[openbeosnetteam] Re: Dragonfly or FreeBSD nestack? was Re: Mailing lists and network team questions

  • From: "Fredrik Holmqvist" <fredrik.holmqvist@xxxxxxxxx>
  • To: openbeosnetteam@xxxxxxxxxxxxx
  • Date: Thu, 16 Mar 2006 08:51:31 +0100

Hi, I've been following the list a while and some may know me from Firefox /
Mozilla for BeOS. I'm not 'good' at network-programming, but the topic
interests me. Joseph, I must say you are doing a very good job at explaining
the difference of the stacks.

My thougths:
* A port of lwkt should probably be discussed with the kernel-team. With
proper support in the kernel it might be very nice.
* Could we replace the use of lwkt with calls to current API completly or is
lwkt used everywhere in the stack?
* Is it possible to go from FreeBSD to DragonFly later without to much pain
if we were to start with a straight FreeBSD-port?

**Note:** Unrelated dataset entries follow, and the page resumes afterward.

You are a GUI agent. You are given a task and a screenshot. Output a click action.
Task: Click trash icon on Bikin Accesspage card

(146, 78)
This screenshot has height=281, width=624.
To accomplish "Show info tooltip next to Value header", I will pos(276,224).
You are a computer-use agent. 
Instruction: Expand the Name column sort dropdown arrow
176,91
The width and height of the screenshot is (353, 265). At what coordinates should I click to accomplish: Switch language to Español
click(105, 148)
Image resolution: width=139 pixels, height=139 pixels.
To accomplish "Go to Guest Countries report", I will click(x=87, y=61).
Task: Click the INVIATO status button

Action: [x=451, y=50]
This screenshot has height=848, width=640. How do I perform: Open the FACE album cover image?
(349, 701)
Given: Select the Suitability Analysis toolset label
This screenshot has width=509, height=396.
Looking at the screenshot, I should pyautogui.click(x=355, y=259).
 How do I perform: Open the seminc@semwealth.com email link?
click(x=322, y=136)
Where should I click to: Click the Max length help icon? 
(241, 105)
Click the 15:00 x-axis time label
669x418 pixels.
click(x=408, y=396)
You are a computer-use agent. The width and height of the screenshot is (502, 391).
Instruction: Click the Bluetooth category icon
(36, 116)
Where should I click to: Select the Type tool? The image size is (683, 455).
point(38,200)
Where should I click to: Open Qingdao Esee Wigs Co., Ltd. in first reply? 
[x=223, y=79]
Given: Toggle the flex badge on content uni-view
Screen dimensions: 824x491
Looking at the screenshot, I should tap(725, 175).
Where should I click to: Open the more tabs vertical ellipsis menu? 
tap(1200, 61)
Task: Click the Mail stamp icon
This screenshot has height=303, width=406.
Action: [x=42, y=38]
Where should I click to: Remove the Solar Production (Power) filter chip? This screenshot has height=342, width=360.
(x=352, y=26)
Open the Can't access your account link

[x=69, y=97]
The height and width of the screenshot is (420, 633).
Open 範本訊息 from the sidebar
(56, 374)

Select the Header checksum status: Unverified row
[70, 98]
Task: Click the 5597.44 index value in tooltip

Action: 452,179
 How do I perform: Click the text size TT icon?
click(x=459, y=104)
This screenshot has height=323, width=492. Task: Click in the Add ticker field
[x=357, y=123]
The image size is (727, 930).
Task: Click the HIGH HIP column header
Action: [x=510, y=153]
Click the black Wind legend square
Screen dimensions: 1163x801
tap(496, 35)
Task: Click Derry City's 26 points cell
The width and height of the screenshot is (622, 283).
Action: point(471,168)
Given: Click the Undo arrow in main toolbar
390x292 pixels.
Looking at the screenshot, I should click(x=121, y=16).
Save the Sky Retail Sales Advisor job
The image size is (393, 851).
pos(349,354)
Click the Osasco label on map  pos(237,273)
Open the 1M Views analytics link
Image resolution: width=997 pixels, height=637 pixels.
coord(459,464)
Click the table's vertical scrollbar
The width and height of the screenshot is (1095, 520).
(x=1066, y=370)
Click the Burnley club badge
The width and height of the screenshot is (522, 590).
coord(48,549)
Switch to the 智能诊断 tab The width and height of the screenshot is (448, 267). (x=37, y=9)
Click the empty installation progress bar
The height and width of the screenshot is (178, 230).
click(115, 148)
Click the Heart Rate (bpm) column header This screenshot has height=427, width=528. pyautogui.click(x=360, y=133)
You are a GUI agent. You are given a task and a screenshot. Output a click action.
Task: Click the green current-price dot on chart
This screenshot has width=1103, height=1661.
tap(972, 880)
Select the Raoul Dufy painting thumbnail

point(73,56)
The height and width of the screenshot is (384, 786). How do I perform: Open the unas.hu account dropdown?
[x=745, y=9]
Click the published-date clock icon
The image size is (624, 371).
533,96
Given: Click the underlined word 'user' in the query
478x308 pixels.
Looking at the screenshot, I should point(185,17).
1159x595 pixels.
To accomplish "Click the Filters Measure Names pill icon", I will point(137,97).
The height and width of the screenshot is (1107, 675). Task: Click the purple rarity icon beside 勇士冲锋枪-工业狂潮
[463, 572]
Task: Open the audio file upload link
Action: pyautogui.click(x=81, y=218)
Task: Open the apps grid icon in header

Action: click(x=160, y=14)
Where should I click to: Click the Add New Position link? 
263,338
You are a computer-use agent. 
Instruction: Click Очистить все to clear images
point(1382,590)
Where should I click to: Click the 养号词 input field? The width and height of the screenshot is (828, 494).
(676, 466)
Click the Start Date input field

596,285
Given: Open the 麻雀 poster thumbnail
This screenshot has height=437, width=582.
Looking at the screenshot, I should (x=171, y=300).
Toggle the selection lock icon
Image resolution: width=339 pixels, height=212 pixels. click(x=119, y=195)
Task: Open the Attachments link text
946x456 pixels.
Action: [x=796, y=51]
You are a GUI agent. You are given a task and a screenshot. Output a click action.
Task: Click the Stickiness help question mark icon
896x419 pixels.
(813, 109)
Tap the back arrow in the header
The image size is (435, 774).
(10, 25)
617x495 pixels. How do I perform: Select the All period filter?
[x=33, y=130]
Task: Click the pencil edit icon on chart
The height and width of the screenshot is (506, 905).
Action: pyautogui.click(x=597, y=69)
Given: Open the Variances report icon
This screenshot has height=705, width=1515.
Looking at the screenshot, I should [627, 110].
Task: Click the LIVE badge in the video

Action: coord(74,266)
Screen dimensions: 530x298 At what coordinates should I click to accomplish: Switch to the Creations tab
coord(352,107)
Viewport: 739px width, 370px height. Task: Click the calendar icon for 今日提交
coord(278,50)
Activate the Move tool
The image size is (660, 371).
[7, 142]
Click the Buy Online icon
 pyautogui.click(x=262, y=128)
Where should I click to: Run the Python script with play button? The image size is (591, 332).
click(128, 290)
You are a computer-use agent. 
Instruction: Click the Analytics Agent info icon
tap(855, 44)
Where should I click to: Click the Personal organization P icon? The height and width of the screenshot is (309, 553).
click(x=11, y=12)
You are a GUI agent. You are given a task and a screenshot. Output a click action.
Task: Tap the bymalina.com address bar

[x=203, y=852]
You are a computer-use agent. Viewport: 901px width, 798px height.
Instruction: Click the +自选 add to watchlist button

Also on more practical things:
Wasn't there a specific branch in the Haiku SVN where a new network-stack
was checked in? Should we set up some branch with the stack (of our choice)
so we can start hacking on it.

/Fredrik Holmqvist, TQH


On 3/16/06, Joseph Liu <froseph@xxxxxxxxx> wrote:
>
> Hey all,
>
> I have read more of the smp code in haiku, and it appears that we
> could port lwkt mechanisms on top of haiku. It would be kind of weird
> because it appears that we just have 1 scheduler running at any given
> time and the free cpu just takes the next thread to be scheduler from
> the queue. As such some of the stuff in lwkt doesn't really make sense
> in our framework. The whole point of the lwkt api is that all lwkt
> have a processor affinity and are only moved every once in a while
> sort of like ULE, but more modular. Another point is that due to the
> fact that lwkts are "stuck" on the cpus that they are placed on, you
> can create data which is local to the cpu, thus freeing up the need
> the lock the entire bus except for specific instances.
>
> If we were to port Dragonfly BSD, i think most of the stuff would end
> up being translated as mutexes. Some of their lwkt subsystems like
> messanging (often used to update data between threads to maintain
> consistancy) would be weird hacks as they are messages between cpus
> rather than a messages between threads.
>
> Dragonfly bsd would be a little more work of porting another set of
> apis and debugging it. If we decide on implementing lwkt in our kernel
> or any kind of cpu affinity in the future, dragonfly bsd seems like a
> better bet just to get it over with. If we aren't I would guess
> probably sticking with plain old freebsd to user their size as a
> crutch. As of the current state (i've been pulling fromallbsd.org, so
> maybe freebsd 5.x?), freebsd and dragonfly's net stack look similar.
>
> I'd really like other people's input before I start hacking away.
>
> Cheerio,
> Joe
>
>


--
Fredrik Holmqvist
Chaordic: things that thrive on the edge of chaos with just enough order to
give them pattern, but not so much to slow their adaptation and learning.